Over at the Envirohistory blog is my article on The Soviet whaling industry and the end of whaling in New Zealand. In short, post-World War II, New Zealand whalers were taking about 100 humpback whales per year, the huge Soviet fleets cruised past in 1960 & 1961, took 25,000, and that was the end of whaling in New Zealand.
A random topic, I know, prompted by reading a translated memoir of a Soviet whaling scientist, reprinted in a dusty copy of Marine Fisheries Review found in a pile at the back of someone else’s office. If you want a moral from this tale, here’s three:
1) Short term industry goals – whaling industries the world over were free to destroy their own resource base, to the point where the industry drove itself to the brink of extinction.
2) Ineffective regulation – for most whale species, hunting was only banned after the species was so rare that it was no longer viable to hunt. The industry was able to resist regulation until there was almost no industry.

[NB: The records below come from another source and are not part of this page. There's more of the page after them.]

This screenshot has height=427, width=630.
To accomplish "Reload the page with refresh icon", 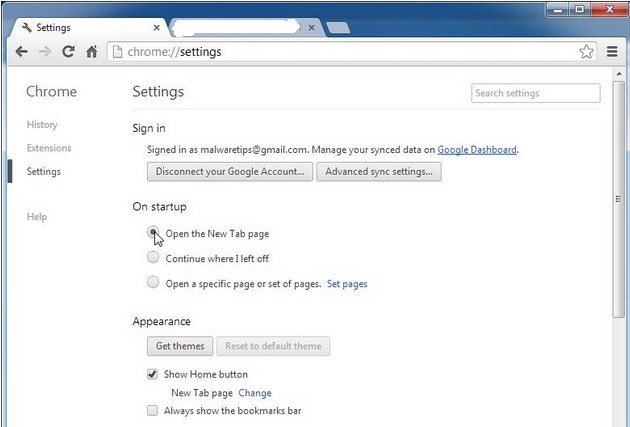I will point(68,51).
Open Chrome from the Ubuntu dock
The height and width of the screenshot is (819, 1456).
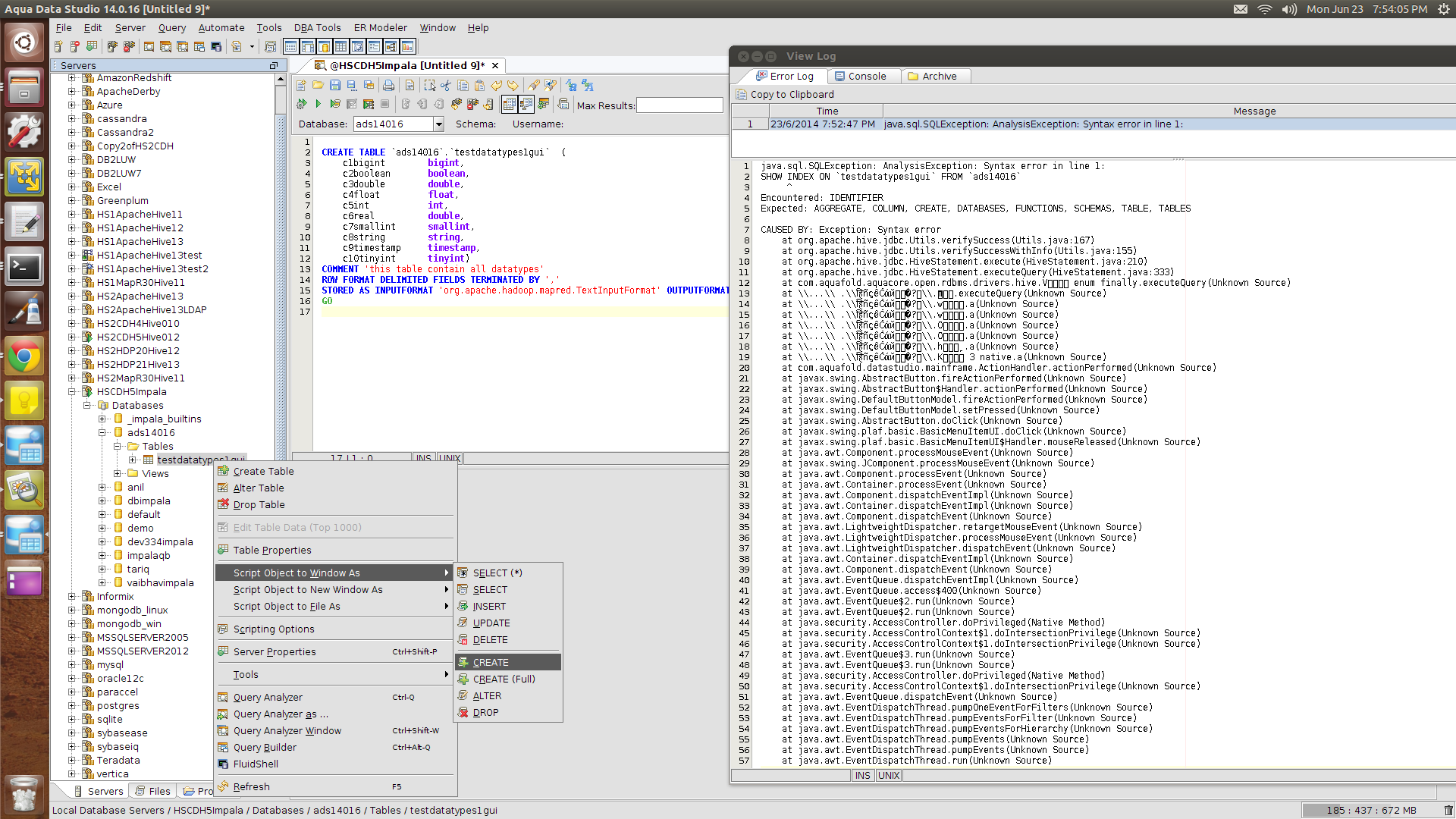[x=24, y=356]
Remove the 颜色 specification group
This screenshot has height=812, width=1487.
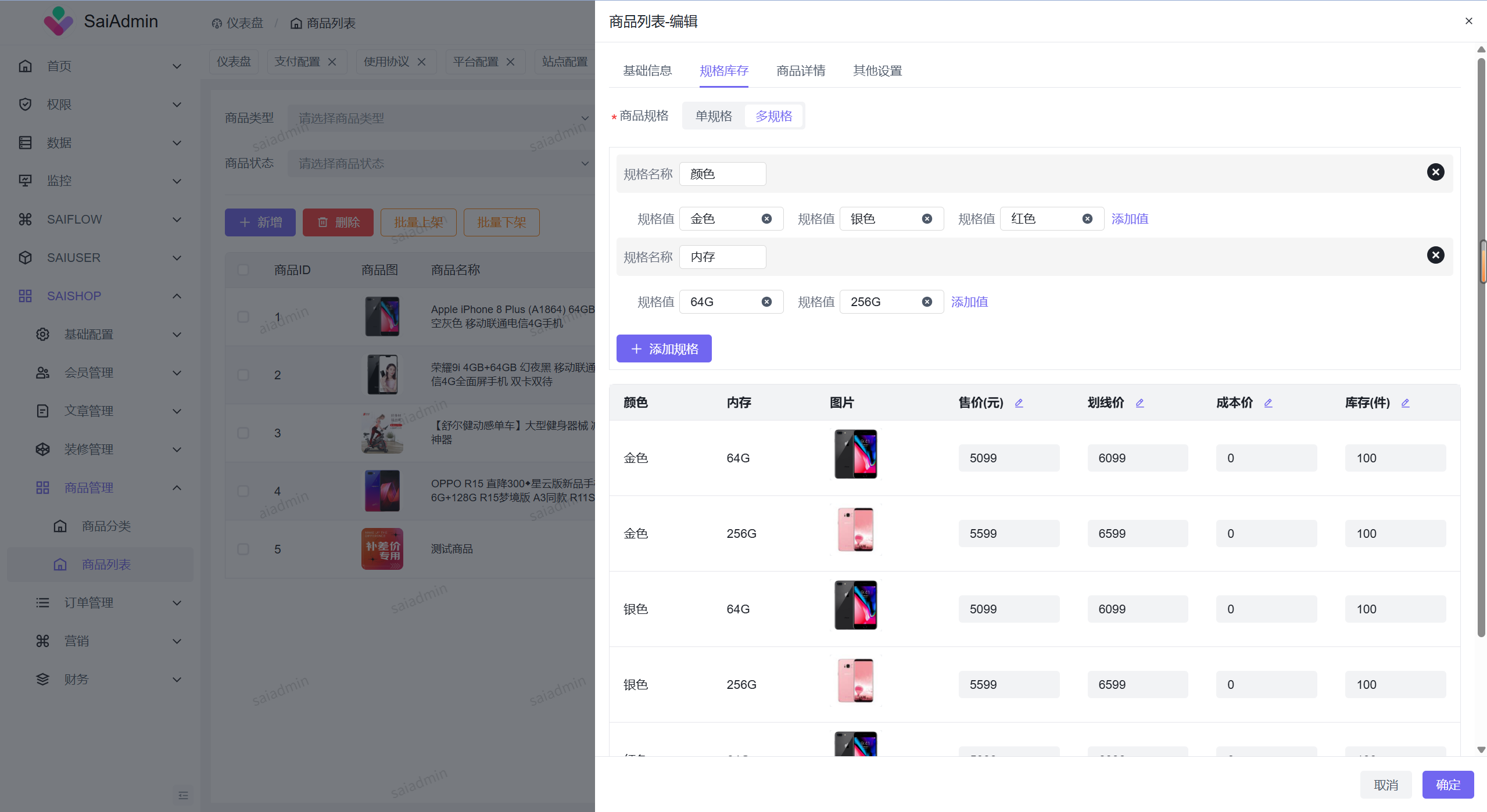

3) Shifting baselines – what is considered a healthy ecosystem (and a viable resource) changes over time. There used to be enough whales in the three miles of sea between Kapiti Island and Param that you could catch them from row-boats, enough to make a business that employed two thousand people. Of course, that was in 1820, and we’ve forgotten, or become used to, the rareness of whales, fishes, and pretty much every form of megafauna. Fishing in the North Atlantic is much the same, with prettier graphics in the Guardian.